(INPUT FOR THIS TASK)

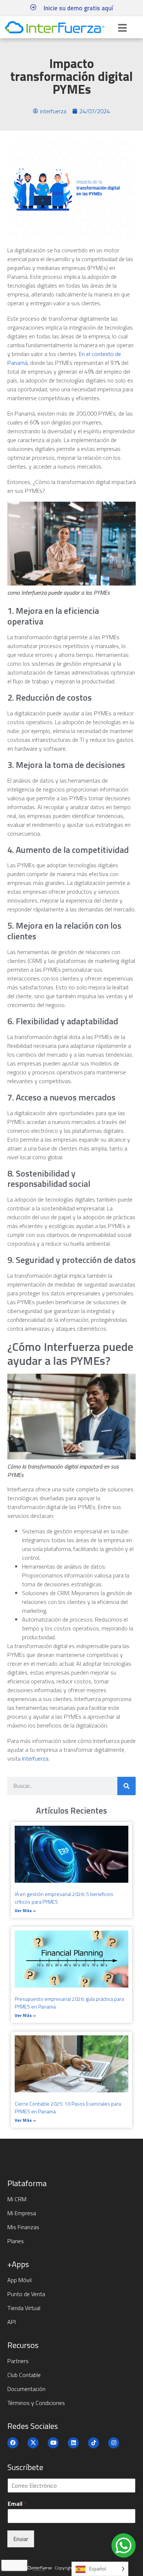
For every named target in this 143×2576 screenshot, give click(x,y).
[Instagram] (113, 2442)
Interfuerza (34, 1758)
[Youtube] (53, 2442)
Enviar (20, 2538)
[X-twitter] (32, 2442)
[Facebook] (12, 2442)
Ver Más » (25, 1910)
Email (17, 2504)
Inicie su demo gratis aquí (78, 8)
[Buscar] (126, 1786)
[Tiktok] (93, 2442)
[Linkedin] (73, 2442)
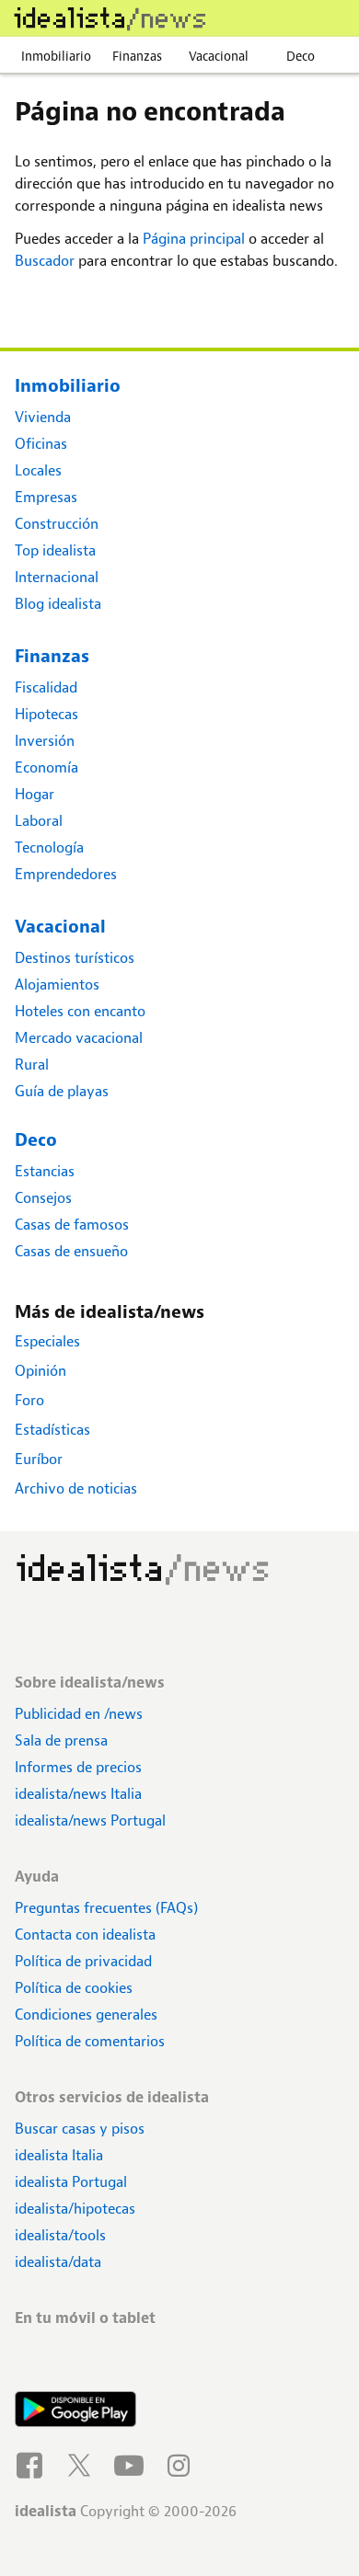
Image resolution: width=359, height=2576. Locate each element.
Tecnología (49, 847)
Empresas (46, 497)
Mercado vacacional (79, 1038)
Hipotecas (46, 714)
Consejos (43, 1198)
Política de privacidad (83, 1961)
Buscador (45, 260)
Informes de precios (78, 1767)
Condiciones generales (86, 2014)
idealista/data (58, 2262)
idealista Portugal (71, 2182)
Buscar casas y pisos (80, 2128)
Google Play (75, 2411)
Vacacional (219, 56)
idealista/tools (60, 2235)
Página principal (194, 238)
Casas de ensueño (71, 1251)
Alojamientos (57, 984)
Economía (46, 767)
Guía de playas (62, 1091)
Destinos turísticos (74, 957)
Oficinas (41, 443)
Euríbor (39, 1459)
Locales (38, 470)
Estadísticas (52, 1429)
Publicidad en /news (79, 1713)
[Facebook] (32, 2463)
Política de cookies (74, 1988)
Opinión (40, 1370)
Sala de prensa (61, 1740)
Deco (300, 56)
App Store (75, 2360)
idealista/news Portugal (90, 1820)
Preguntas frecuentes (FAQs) (106, 1908)
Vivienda (43, 417)
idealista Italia (59, 2155)
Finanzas (137, 56)
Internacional (56, 577)
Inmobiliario (56, 56)
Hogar (34, 794)
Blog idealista (58, 603)
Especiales (47, 1341)
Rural (32, 1064)
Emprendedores (66, 874)
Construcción (56, 523)
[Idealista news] (110, 18)
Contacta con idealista (85, 1934)
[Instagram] (181, 2463)
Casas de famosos (72, 1224)
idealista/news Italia (78, 1793)
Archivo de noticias (76, 1488)
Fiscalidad (46, 687)
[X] (81, 2463)
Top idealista (55, 550)
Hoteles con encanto (80, 1011)
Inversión (45, 740)
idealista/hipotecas (75, 2208)
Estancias (45, 1171)
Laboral (39, 820)
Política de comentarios (90, 2041)
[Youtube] (131, 2463)
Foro (29, 1400)
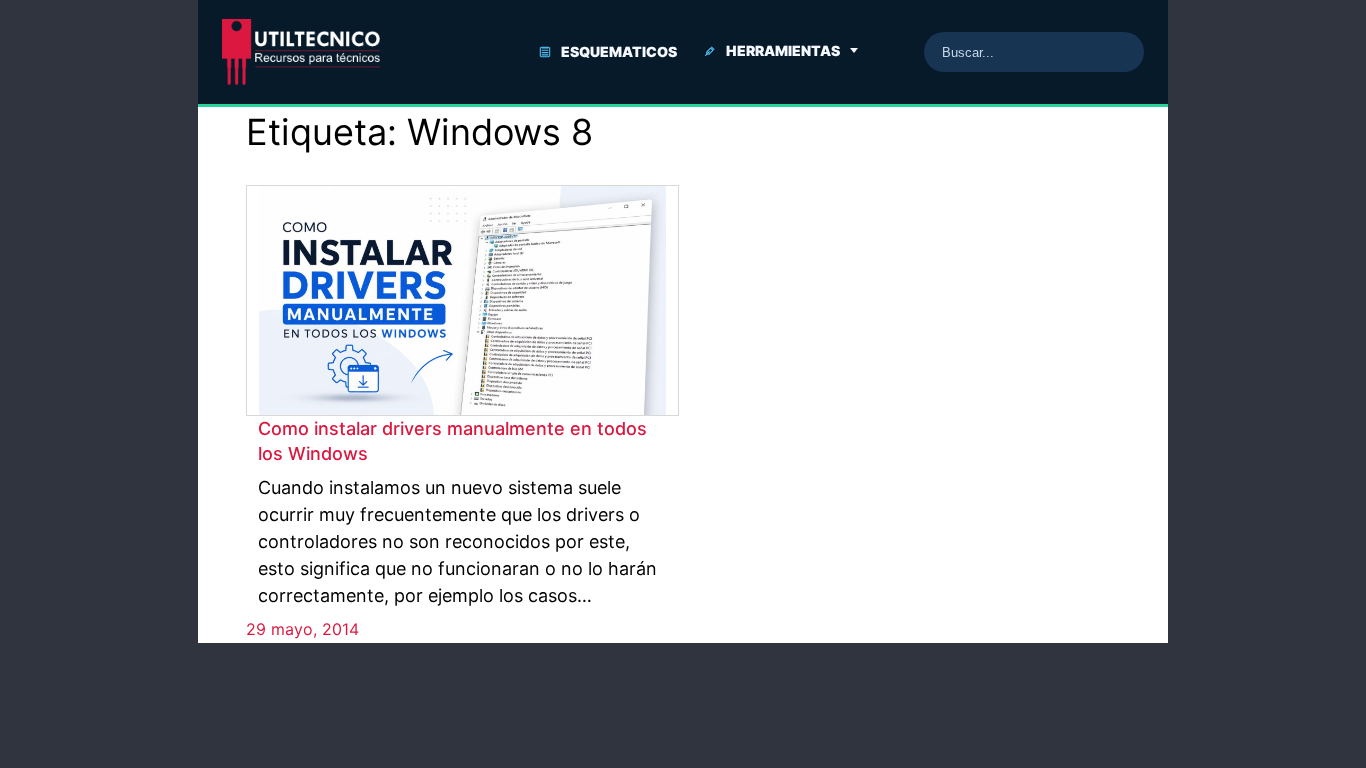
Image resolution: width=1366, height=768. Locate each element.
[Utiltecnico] (301, 52)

(End INPUT FOR THIS TASK)

YOUR INSTRUCTIONS: Your answer should be one number: the count of lines in the records above that contain "resolution".

RESPONSE TO THE EXERCISE: 2